* [Stored data]:
- Opening Delimiter -
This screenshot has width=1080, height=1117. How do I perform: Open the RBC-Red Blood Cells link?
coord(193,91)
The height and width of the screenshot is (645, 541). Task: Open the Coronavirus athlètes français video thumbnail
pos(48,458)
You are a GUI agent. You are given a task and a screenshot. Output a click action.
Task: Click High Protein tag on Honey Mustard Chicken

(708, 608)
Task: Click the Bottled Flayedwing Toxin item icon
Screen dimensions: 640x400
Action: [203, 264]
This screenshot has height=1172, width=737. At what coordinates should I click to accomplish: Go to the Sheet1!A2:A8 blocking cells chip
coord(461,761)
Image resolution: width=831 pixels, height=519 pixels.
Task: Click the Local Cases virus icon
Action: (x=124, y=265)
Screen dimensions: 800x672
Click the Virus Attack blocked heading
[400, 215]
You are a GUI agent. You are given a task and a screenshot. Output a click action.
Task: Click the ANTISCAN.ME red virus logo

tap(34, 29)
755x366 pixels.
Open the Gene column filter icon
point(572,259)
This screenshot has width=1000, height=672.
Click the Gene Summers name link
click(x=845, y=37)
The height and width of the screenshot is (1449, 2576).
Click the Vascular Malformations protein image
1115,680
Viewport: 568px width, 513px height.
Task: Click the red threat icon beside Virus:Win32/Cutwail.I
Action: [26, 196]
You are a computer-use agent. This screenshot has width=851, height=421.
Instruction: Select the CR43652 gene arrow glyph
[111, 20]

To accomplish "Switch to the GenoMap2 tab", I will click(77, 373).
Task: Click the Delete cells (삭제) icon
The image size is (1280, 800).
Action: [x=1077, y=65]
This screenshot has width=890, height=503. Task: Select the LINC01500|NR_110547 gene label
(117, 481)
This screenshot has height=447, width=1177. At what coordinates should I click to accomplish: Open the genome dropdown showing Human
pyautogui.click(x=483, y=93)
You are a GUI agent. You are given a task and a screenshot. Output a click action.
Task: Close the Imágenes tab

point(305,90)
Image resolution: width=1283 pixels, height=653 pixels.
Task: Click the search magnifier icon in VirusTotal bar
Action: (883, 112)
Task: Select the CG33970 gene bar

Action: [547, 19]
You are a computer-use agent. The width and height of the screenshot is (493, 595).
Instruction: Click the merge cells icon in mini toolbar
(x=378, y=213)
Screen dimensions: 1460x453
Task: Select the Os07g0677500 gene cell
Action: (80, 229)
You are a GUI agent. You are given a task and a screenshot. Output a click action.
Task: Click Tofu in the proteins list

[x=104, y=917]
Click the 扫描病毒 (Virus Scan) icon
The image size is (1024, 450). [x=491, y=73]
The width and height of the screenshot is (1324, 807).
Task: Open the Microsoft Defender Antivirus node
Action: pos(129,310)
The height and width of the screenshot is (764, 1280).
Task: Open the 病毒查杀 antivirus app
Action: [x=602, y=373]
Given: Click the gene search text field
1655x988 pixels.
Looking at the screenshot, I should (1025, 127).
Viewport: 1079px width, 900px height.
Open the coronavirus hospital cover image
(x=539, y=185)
- Closing Delimiter -
From the data, list each line in which the string "computer" appears.

* [FINISHED EXERCISE]:
You are a computer-use agent. This screenshot has width=851, height=421.
You are a computer-use agent. The width and height of the screenshot is (493, 595).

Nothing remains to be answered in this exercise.